By Andrew Kelly, a WOLF STREET reader:
It’s interesting how we Wolf Street intellectuals want to practice non-attachment, and then wind up buying gold. It cost me 3 days of fussing around, driving in city traffic, privately freaking out about legal commitments, and asking friends for advice. I took notes about everything. Here is what I learned about Buying Gold, and maybe this experience will be useful to you too.
Buy small units of gold, not big bars. A Jewish lady once told a friend (who told me) that she escaped from 1940’s war-torn Europe by slipping little gold wafers to border guards and officials to escape the country.

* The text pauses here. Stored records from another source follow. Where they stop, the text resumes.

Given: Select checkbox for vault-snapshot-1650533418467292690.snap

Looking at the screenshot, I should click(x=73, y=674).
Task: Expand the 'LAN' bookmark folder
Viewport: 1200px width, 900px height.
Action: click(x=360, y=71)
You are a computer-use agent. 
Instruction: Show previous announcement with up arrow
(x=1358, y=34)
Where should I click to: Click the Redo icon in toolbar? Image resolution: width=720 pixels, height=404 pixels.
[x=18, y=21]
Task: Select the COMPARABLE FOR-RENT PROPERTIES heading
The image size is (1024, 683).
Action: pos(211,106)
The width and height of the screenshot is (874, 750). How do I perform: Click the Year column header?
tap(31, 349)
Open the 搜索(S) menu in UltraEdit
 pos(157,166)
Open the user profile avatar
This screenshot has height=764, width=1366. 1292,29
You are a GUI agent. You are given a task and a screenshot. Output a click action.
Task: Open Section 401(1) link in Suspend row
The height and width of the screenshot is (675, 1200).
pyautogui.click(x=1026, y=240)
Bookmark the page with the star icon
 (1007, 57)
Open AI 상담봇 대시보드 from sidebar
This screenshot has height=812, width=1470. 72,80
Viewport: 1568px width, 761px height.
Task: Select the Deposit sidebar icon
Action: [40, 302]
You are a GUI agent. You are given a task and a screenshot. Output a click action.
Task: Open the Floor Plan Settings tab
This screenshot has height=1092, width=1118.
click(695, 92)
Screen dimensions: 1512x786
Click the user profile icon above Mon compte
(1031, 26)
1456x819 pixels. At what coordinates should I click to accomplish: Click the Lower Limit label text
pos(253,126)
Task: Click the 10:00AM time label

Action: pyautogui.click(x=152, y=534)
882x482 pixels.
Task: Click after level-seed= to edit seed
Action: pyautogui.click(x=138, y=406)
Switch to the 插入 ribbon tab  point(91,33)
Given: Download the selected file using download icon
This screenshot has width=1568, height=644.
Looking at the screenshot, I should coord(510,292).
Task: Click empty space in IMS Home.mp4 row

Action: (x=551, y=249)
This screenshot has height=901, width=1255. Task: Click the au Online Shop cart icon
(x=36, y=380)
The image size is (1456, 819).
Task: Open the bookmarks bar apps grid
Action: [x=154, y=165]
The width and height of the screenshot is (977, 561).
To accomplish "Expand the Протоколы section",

No one wants to redeem a big pile of metal, it seems.
There is no “discovery price,” or true value, of gold. The “spot gold” price that you see posted on the internet is a theoretical value. A gold dealer has many considerations to determine a sale price.
There is no true “premium” or “commission” that a dealer charges for you to buy gold. A gold dealer has to think long term. They pay a charge to convert currencies (for Canadian buyers), and they pay money to ship, store, and secure real gold for their customers, so they have to add service costs. I calculated what the commission was after I chose to buy from a local Vancouver coin and jewelry dealer. They charged me roughly 3%. This compared very favorably with a Canadian bank, which was prepared to charge me over 6%.
Don’t trust banks. None of them. Banks obviously don’t want to deal in gold currency when they have more profitable “market funds” for their own arrangements. Banks will not give useful information about their costs or margins to their own employees, let alone Joe Public, so it’s better to find a brick-and-mortar store for purchases.
A business adviser once wrote that investors should not invest in a company with quick profits, but rather, one should invest in a business with stable, long term managers. The coin and jewellery store I used has been in business for 40 years, and the clerk has worked there over five years. They may not look flashy, these old guys, but you can trust them.
Jewelers are real people, and it helps to ask questions to get a conversation going. Jewelers also have a cool X-ray machine which measures the metal content of coins or bars. I insisted on testing three sample gold-wafers from the goods I bought. Gold has to be removed from the tight, plastic wrappers with no knife marks or scratches, because the jewelers will mark down the value if you redeem the gold and it’s damaged. My samples all read 100% au (gold) without the wrap. By the end of three visits, with the bank draft cleared, and the gold inspected, the clerk graciously accompanied me to the parking lot for safety. Now I can watch the internet spot price and practice non-attachment if the price goes down!
My gold buying experience was almost entirely trial-and-error, and cost a great deal of emotional upheaval, but I hope Wolf Street readers will be a little wiser after reading this. By Andrew Kelly, a WOLF STREET reader.